Convert the items in the stretch from the start through the line containing "(x=655, y=46)" into a two-column CSV with the headers instruction and response. Give one row per item, with the item's text and its answer each in a single quoted field and line breaks replaced by spaces.

##############################

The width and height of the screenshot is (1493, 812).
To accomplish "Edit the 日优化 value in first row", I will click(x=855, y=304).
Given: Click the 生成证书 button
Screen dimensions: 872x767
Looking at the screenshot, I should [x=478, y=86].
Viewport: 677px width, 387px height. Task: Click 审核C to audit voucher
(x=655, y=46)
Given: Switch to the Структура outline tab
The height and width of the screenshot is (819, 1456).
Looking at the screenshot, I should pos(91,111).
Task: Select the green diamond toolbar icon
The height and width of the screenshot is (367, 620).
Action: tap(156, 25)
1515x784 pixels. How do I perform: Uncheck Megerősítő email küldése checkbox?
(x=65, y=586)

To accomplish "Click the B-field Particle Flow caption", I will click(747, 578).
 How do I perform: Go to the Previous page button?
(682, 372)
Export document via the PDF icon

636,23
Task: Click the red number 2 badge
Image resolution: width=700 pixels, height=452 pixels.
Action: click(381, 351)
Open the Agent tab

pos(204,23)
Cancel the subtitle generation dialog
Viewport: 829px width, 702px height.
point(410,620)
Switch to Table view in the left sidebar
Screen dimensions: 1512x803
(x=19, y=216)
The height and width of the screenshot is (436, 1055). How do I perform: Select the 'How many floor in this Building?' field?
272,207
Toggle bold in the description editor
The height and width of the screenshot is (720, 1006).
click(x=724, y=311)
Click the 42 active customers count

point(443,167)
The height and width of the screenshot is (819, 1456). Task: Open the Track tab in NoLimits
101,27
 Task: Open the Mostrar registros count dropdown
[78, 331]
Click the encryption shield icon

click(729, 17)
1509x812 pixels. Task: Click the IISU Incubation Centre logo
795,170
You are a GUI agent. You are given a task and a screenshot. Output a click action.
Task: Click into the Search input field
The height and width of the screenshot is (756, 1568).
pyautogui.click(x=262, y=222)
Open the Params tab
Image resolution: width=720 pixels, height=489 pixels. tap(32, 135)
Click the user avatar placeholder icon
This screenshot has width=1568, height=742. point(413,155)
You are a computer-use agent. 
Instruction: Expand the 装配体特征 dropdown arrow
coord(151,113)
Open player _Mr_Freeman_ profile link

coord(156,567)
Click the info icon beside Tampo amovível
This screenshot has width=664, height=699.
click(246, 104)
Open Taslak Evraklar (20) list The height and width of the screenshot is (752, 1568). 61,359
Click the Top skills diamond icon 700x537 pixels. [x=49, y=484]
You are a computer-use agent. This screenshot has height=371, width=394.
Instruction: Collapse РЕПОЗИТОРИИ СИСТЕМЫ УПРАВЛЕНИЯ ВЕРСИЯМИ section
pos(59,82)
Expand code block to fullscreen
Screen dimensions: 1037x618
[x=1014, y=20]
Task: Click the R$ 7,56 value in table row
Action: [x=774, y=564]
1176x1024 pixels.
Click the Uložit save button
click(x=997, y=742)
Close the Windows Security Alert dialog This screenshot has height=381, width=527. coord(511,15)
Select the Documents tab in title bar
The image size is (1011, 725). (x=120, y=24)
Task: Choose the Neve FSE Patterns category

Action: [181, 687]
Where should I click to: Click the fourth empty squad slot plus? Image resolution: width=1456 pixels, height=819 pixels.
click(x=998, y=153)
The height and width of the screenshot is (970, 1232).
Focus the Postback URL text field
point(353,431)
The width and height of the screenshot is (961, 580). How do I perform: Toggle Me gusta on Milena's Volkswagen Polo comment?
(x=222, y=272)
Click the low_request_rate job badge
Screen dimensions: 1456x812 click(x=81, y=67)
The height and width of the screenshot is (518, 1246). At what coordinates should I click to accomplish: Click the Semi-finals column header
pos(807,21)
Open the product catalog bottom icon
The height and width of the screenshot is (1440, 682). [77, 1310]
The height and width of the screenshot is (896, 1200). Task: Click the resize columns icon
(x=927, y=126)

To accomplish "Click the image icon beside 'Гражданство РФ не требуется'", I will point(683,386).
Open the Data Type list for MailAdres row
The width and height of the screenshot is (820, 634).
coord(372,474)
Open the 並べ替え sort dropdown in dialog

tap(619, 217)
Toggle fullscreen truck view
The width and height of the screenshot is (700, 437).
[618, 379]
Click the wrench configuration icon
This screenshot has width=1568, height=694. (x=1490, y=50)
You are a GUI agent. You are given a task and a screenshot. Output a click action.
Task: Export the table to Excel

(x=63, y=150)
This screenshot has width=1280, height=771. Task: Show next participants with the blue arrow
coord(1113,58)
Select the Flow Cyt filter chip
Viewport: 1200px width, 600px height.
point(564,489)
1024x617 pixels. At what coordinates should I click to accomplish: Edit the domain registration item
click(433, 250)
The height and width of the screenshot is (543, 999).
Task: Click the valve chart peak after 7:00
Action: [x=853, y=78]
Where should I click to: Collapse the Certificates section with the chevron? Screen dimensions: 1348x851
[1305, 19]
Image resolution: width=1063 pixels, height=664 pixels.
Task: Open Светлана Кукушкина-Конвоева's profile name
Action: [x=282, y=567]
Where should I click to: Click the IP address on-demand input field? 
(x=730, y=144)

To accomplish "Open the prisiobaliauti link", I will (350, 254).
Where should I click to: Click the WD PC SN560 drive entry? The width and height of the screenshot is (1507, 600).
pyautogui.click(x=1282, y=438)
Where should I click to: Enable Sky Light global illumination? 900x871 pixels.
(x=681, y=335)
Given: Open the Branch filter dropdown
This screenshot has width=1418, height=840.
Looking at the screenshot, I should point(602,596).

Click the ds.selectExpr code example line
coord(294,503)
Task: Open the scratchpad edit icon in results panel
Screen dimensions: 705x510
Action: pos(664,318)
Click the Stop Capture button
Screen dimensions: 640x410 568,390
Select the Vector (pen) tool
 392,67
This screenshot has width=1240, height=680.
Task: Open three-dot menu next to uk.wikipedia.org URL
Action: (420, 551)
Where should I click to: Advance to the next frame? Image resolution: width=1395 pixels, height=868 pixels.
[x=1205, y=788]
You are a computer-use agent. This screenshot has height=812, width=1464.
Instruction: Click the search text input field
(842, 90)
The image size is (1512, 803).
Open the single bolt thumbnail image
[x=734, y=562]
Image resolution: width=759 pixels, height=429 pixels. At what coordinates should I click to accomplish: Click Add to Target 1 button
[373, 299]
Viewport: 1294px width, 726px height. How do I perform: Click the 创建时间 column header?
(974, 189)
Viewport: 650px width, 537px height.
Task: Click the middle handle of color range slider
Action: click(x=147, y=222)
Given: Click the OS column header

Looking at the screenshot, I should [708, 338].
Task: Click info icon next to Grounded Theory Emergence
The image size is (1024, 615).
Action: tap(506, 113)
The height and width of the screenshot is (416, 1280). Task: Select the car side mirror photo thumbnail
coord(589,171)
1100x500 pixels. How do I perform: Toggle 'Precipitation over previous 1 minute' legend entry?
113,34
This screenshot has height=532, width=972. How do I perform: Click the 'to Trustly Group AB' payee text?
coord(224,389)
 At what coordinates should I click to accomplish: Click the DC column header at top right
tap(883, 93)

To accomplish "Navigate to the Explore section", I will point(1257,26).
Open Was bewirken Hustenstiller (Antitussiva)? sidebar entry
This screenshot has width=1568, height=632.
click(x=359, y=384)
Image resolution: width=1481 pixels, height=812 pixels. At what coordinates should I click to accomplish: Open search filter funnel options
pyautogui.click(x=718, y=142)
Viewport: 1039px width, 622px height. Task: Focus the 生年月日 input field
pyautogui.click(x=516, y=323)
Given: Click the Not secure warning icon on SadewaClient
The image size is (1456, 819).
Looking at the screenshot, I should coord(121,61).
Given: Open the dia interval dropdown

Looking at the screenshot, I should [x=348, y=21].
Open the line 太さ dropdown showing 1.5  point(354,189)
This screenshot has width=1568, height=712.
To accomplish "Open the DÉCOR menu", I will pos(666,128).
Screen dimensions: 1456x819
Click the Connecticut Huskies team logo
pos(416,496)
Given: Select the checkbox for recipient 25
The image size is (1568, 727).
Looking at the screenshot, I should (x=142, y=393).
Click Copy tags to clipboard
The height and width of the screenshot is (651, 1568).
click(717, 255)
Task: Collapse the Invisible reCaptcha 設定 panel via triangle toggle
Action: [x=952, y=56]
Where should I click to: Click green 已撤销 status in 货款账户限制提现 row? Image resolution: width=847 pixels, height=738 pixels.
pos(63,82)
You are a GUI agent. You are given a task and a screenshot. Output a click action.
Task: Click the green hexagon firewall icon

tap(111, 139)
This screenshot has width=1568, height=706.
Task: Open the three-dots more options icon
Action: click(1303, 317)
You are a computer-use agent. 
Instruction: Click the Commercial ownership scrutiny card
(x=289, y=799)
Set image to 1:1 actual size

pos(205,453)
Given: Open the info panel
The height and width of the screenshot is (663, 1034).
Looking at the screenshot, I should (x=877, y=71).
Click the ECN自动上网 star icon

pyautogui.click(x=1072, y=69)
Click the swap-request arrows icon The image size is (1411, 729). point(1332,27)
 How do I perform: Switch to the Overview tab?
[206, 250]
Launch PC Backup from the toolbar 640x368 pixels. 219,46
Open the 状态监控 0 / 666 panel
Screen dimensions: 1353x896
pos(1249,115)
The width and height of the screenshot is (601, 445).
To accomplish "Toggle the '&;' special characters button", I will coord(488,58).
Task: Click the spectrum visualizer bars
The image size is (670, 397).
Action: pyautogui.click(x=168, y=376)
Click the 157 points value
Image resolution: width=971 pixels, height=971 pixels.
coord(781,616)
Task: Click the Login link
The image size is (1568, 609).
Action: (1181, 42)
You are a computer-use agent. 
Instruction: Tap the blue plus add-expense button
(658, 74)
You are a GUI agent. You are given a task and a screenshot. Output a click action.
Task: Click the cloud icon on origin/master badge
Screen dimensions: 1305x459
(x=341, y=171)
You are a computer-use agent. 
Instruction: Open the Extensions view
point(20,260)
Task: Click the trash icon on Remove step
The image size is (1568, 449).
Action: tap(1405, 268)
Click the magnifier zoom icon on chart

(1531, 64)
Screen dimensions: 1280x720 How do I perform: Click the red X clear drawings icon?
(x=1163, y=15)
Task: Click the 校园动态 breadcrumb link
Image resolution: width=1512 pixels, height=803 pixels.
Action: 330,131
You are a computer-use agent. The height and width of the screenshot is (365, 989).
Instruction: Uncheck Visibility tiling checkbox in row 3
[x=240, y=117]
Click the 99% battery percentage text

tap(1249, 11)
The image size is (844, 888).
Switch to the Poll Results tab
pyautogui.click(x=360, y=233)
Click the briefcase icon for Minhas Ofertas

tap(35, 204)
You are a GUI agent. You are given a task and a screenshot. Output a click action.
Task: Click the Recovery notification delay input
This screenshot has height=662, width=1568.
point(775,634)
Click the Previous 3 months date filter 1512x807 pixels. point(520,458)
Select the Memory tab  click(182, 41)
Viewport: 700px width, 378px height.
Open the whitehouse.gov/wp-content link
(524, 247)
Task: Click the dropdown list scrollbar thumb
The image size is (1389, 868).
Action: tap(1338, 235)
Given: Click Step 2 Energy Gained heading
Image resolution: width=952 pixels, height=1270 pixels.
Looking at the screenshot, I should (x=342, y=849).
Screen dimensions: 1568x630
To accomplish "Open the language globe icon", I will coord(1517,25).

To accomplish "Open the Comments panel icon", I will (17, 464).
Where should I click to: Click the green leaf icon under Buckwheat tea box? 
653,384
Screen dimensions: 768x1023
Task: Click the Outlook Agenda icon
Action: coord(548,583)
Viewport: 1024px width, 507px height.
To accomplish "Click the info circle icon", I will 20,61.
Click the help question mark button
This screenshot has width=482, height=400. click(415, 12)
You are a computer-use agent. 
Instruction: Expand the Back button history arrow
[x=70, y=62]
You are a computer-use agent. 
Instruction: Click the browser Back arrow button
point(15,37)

##############################

Written reply:
instruction,response
"The width and height of the screenshot is (1493, 812). To accomplish ""Edit the 日优化 value in first row"",","I will click(x=855, y=304)."
"Given: Click the 生成证书 button Screen dimensions: 872x767","Looking at the screenshot, I should [x=478, y=86]."
"Viewport: 677px width, 387px height. Task: Click 审核C to audit voucher","(x=655, y=46)"